# Source data:
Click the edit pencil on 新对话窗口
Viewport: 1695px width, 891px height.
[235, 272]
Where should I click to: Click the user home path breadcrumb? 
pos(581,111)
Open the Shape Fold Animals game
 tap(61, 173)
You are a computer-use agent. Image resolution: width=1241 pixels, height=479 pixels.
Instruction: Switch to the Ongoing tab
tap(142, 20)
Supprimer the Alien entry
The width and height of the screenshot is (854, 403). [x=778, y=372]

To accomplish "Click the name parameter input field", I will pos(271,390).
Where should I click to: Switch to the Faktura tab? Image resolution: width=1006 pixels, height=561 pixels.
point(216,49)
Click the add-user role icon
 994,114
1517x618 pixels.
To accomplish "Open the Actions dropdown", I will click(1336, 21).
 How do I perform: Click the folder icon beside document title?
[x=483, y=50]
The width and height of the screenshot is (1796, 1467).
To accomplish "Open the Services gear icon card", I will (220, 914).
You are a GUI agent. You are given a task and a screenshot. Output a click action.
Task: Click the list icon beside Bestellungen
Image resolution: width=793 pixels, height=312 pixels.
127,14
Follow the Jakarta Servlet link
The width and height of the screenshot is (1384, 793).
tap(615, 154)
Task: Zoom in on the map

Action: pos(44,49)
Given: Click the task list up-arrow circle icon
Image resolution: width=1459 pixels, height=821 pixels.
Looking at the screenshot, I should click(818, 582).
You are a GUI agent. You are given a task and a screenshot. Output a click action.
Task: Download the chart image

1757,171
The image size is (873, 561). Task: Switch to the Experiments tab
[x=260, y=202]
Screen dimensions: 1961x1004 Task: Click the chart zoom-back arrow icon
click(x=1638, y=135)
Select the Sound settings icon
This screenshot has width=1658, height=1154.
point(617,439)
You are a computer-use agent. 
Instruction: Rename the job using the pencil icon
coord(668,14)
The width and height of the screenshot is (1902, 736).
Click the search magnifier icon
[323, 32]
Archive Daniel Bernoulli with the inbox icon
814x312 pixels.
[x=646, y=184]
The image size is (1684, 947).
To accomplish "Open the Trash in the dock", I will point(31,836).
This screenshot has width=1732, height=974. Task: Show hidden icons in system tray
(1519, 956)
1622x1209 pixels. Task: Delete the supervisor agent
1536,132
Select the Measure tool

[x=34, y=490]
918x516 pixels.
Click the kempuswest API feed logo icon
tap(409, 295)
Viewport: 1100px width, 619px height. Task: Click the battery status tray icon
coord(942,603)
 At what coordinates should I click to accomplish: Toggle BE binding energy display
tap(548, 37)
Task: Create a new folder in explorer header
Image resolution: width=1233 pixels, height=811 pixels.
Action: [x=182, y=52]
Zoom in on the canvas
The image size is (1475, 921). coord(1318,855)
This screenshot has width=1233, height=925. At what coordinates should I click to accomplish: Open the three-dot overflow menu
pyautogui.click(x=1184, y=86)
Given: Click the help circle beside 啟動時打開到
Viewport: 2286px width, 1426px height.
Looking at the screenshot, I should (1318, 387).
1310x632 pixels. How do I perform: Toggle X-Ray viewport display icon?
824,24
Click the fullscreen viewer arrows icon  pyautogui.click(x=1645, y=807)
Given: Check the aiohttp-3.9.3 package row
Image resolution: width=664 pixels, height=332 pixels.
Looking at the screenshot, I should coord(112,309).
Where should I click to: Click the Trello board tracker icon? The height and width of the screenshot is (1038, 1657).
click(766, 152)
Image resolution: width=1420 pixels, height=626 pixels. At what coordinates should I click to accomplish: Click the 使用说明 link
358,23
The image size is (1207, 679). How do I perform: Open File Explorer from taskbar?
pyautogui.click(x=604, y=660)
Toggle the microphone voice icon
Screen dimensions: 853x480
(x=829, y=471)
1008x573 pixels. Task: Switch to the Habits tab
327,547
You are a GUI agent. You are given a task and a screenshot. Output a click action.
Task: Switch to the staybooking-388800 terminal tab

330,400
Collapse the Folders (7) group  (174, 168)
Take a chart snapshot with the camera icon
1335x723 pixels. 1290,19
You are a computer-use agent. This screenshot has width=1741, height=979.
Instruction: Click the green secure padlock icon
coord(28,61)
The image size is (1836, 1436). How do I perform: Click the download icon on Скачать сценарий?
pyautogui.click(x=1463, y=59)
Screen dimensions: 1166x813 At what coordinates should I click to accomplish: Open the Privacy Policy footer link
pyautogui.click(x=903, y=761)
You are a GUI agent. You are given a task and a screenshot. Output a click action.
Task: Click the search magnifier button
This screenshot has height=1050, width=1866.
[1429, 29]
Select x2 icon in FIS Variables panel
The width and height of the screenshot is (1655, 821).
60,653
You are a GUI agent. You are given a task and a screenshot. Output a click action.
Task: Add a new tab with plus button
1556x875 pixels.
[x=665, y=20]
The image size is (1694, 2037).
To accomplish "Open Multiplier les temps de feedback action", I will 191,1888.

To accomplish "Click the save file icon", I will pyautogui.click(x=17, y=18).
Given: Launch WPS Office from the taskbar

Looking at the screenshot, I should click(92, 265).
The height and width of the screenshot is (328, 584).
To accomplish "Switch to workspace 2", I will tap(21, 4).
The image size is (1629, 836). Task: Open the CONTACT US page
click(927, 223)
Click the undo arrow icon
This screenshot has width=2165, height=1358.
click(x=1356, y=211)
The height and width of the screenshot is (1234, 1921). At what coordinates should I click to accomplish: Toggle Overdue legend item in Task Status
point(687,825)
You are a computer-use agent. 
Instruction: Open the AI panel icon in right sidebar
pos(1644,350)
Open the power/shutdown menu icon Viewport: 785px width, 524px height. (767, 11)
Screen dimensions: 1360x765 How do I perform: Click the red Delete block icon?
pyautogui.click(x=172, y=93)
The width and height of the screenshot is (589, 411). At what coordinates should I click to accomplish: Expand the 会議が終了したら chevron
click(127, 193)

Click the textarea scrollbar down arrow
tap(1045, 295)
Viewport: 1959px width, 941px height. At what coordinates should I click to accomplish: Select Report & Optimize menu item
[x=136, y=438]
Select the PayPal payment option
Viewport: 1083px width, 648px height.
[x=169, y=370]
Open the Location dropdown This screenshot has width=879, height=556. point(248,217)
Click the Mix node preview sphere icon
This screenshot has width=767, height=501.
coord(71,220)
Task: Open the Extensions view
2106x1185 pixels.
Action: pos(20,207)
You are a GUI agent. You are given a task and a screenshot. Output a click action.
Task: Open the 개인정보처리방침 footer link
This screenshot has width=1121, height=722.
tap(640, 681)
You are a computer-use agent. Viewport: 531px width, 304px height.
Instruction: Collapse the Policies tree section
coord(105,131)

# About this task:
Note which lines carry the word "dropdown" in the material, then copy each of them.

# Answer for this exercise:
To accomplish "Open the Actions dropdown", I will click(1336, 21).
Open the Location dropdown This screenshot has width=879, height=556. point(248,217)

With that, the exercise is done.